Hat tip to Rachel E for sending this gadget tip.

11 thoughts on “Runbell is a bicycle bell for runners”

  1. Gadgeteer Comment Policy - Please read before commenting
        1. As someone below stated, shouting ‘on the left’ or even ‘passing on the left’ seems to be confusing. As to being pretentious – I don’t understand why using a bell, an object that people are conditioned to respond to, would be considered pretentious. Obviously this is a niche product – meant to be used in urban areas/areas that are highly congested with people. I can tell you when running on the track in NYC, people don’t follow proper running etiquette at all, meaning that walkers and slow joggers tend to take up the inside lanes which are meant for people who are running at a faster pace.

  2. Does buying this bell give you the right to ” herd” people out if your way? Some one does that to me and they might the bell shoved up somewhere uncomfortable!

  3. Believe it or not, “on your left” is confusing to many people. I used bike to work on the Golden Gate Bridge for many years. It’s crowded with pedestrians half of the time. When you say “on your left” many people interpret it as “move to your left” which is the opposite of what you want.

    I ended up getting a bell, one with a pleasant chime. When people hear it, they either look to see where I am, or if they see that there is enough room, they just proceed as usual. The point is to announce my present so that pedestrians can choose their evasive action :).

    There is are advantage to a bell: it’s more pleasant than many people’s voices 🙂 and it can be heard over longer distance without the user having to shout. Believe me it gets tiring after a while, and you may decide not to call out once in a while and end up pissing off some people. Beside, if you decide to use your voice, you have to decide on what to say. I often say “Hi” but then people think I expect a response so when I just ride past them they think I am rude.

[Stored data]
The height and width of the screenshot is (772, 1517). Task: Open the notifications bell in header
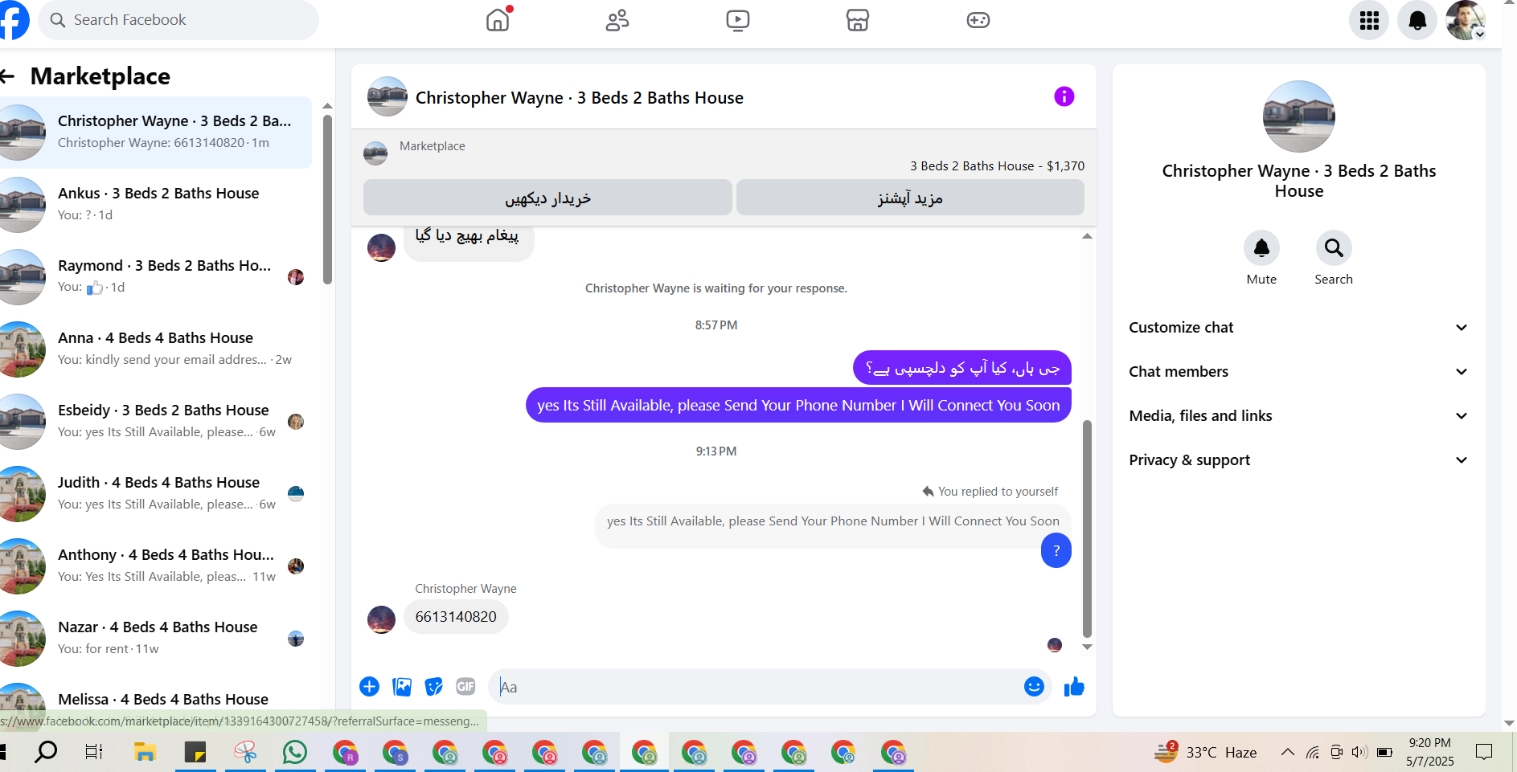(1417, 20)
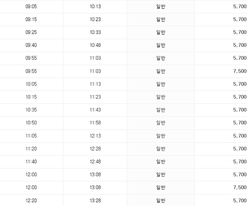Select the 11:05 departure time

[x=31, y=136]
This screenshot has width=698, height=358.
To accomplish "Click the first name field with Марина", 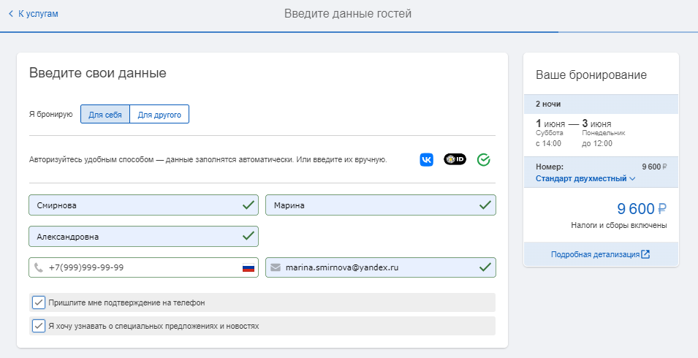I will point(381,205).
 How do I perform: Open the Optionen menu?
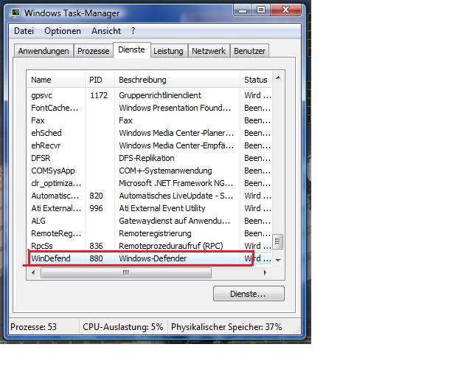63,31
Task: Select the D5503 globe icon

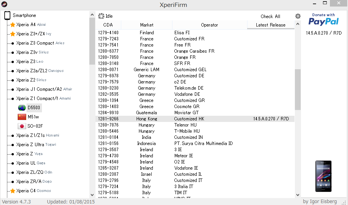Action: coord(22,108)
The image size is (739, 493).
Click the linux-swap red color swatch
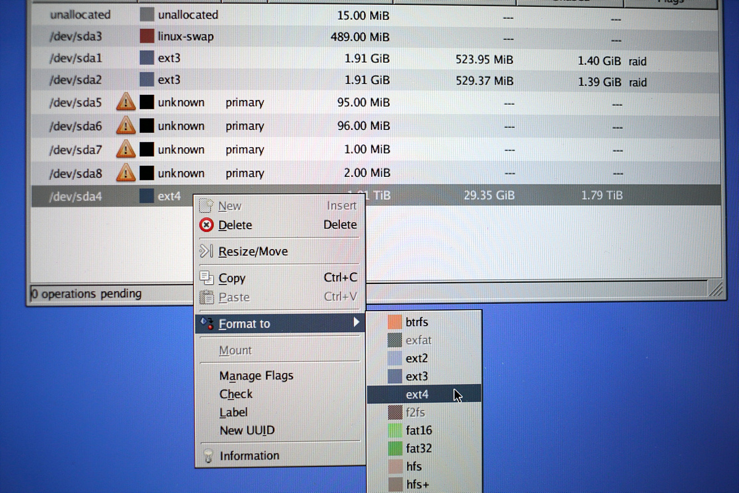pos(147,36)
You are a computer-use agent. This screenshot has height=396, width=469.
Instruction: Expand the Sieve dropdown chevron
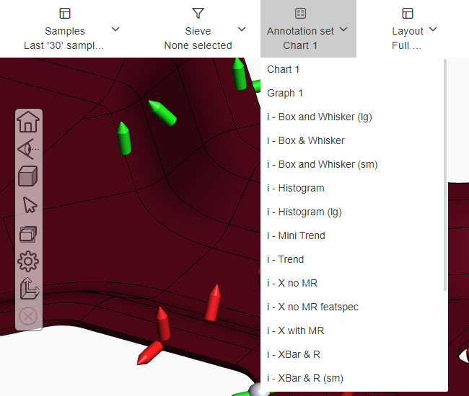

Required tasks —
• A. Quote the stretch of the Runbell comments from "I ended up getting" through "think I am rude.".
• B. In the Runbell comments, which words or phrases do the commenters put inside quotation marks? List each one once.

Task responses —
• A.
I ended up getting a bell, one with a pleasant chime. When people hear it, they either look to see where I am, or if they see that there is enough room, they just proceed as usual. The point is to announce my present so that pedestrians can choose their evasive action :).

    There is are advantage to a bell: it’s more pleasant than many people’s voices 🙂 and it can be heard over longer distance without the user having to shout. Believe me it gets tiring after a while, and you may decide not to call out once in a while and end up pissing off some people. Beside, if you decide to use your voice, you have to decide on what to say. I often say “Hi” but then people think I expect a response so when I just ride past them they think I am rude.

• B.
- on the left
- passing on the left
- herd
- on your left
- move to your left
- Hi